I wanted to help and to support but not intrude or interfere, but somehow needed to balance those with acting fast. I met online with each of the heads of department regularly to learn about key issues first-hand, and I made sure that I was ready to support immediate needs, without delays. This was not the time to come in with a grand plan to review strategy or processes. In the immediate term, attention has focused on (for example) resolving the allocation of resources to overcome time and process delays caused by the pandemic.

I was careful not to neglect the wider university while building relationships quickly in my own areas. Connecting with the executive deans of the other faculties helped me to gauge appropriate expectations, staff morale and perceptions. I haven’t been afraid to ask questions. My colleagues know King’s and have helped me to understand the institutional culture and ways of working right from the start; now I know where to go to solve a problem, seek advice or how I can help.

Priority 2: Focusing on the here and now
I wanted to bring certainty to an uncertain environment. Concentrating on the current and immediate needs of departments, staff and students took priority over longer-term strategy. I needed to have a good understanding of finance and HR matters more quickly than usual to address issues such as managing expenditure and the difficult decisions around whether to furlough and how to support staff − not easy decisions at any time and even more so at the start of a new job. This was something I hadn’t encountered and couldn’t have predicted, even with my previous experience.

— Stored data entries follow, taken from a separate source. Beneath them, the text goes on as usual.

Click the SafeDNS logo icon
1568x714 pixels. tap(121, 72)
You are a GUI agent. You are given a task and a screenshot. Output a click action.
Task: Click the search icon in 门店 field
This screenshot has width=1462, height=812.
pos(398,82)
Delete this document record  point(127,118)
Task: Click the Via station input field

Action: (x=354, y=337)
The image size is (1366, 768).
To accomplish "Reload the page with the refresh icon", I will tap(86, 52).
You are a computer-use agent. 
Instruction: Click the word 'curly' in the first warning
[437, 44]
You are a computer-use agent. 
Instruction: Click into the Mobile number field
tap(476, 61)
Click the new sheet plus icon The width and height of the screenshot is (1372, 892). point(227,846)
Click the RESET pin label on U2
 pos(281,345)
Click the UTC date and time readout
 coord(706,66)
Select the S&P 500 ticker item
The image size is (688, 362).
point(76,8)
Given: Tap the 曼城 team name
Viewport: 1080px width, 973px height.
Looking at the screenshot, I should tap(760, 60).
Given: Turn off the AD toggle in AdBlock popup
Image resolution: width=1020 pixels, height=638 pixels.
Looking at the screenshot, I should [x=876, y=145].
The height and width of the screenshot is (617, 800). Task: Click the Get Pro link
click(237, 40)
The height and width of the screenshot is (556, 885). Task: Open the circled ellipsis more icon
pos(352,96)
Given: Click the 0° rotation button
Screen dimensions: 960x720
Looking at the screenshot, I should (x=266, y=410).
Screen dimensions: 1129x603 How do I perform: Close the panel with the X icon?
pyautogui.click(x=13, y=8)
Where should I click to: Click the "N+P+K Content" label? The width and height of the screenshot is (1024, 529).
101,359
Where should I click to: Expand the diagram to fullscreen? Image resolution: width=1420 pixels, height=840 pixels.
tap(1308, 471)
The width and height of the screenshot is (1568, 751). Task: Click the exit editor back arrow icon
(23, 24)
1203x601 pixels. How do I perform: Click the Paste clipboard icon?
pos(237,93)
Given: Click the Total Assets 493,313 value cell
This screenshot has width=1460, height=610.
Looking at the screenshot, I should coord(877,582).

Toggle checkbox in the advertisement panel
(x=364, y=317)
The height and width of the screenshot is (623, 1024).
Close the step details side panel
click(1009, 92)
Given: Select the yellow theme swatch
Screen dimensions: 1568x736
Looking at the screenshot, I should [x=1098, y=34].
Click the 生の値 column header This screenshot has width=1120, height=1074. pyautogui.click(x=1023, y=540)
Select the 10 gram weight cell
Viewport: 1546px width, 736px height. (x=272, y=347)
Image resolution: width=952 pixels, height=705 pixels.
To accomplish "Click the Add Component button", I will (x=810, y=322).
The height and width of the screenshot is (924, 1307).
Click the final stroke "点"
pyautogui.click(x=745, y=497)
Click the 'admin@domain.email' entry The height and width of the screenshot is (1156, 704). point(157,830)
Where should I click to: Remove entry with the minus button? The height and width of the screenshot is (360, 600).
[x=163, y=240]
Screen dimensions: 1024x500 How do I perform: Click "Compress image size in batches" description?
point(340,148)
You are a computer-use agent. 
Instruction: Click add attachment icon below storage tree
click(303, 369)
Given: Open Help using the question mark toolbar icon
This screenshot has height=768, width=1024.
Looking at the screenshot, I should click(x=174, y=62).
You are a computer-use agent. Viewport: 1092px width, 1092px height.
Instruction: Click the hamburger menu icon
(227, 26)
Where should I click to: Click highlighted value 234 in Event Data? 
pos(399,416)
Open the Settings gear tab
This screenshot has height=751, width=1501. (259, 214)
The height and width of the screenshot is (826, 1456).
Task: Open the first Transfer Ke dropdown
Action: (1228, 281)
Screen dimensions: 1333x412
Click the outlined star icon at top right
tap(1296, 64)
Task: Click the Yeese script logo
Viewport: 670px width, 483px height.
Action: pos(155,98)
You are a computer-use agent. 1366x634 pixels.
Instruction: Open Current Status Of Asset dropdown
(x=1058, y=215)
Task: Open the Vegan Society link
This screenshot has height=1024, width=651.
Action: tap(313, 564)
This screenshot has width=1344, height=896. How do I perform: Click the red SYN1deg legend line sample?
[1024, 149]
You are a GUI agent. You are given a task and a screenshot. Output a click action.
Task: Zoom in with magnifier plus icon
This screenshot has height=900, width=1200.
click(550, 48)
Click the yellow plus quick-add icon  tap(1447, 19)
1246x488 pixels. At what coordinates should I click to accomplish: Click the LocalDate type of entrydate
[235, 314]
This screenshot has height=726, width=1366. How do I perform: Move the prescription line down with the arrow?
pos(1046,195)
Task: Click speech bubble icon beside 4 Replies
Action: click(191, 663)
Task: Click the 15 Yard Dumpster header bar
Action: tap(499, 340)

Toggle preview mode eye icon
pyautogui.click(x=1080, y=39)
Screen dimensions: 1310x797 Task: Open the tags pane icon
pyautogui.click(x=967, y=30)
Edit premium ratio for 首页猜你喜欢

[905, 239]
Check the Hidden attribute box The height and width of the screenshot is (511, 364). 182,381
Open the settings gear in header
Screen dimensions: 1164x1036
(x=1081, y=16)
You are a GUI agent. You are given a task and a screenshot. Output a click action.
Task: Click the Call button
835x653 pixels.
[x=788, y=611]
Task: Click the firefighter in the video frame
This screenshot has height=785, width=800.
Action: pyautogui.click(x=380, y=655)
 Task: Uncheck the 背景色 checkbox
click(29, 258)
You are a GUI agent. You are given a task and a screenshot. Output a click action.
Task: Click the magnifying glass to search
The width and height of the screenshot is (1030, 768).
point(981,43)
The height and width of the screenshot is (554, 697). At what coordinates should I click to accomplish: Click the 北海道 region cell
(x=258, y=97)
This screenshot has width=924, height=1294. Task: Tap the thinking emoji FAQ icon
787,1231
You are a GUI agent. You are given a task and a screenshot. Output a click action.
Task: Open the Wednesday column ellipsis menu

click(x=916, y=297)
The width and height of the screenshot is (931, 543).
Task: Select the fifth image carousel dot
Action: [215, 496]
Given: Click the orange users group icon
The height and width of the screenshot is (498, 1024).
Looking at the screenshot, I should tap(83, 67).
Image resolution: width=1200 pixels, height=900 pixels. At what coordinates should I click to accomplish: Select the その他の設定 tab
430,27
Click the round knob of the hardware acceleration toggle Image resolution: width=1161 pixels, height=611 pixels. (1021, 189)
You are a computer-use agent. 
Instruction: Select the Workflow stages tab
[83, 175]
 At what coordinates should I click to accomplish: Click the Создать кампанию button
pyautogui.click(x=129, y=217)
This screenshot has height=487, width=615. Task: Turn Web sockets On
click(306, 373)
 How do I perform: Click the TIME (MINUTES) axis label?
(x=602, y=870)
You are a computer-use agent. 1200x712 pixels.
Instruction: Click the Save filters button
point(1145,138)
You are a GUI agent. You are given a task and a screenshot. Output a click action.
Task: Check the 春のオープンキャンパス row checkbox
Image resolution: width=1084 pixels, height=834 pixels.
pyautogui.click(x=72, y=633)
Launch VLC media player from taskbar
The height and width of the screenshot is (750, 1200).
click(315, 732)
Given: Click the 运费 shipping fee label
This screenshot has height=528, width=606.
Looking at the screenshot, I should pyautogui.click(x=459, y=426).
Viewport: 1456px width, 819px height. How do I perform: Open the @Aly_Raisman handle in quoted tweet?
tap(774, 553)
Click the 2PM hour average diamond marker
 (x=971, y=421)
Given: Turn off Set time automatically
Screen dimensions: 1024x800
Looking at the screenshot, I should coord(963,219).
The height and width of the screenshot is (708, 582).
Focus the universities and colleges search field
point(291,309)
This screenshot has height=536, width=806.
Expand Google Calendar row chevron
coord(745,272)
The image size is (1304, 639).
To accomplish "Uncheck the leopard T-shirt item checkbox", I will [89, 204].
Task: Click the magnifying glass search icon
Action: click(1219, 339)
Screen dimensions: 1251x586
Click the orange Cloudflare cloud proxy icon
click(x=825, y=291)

Working with the faculty executive, we identified and agreed the most pressing priorities together. We focused on a clear common purpose underpinned by shared responsibility, allocating time, resources and attention to manage critical issues. The delivery of online education and assessment, providing clarity for offer-holders and returning students, as well as support for students and researchers, to name just a few priorities. It was great to see everyone working together and supporting one other in this way, and it gave me certainty, too, which I valued greatly.

Priority 3: Visibility
It is even more important to invest in relationships when there is a crisis. With everyone so busy and with so many urgent issues to resolve, it would have been easy to deal with just a few key people. Making oneself visible and available to everyone is more complex in the virtual world, but it is not impossible and we had to make it work. 

Since my start, I have attended virtual departmental staff meetings, met regularly with representatives of the students’ union, facilitated faculty staff Q&A sessions, chaired regular meetings and workshops online to focus on urgent preparations for the research excellence framework and provided frequent written updates to staff and students.

I have learned to take the positives. Despite not meeting face to face, we as colleagues have got to know each other well. We’ve virtually entered each other’s homes, with an array of bookshelves, pictures and pot plants on display. We even held a summer picnic remotely with staff joining from indoors, in their gardens or local open spaces to celebrate all we had achieved together.

Some key aspects of my role as dean are unchanged. A major part of the job is building and celebrating a community. We also celebrated the graduation of the Class of 2020 via social media this summer, and the physical ceremony will take place when it is safe for this to happen.

The past eight months have been a continuous learning opportunity, with each new day bringing a lesson about the faculty, university and the contribution of our people, and my gratitude for learning will always remain a constant.

Bashir M. Al-Hashimi is executive dean of the Faculty of Natural & Mathematical Sciences at King’s College London.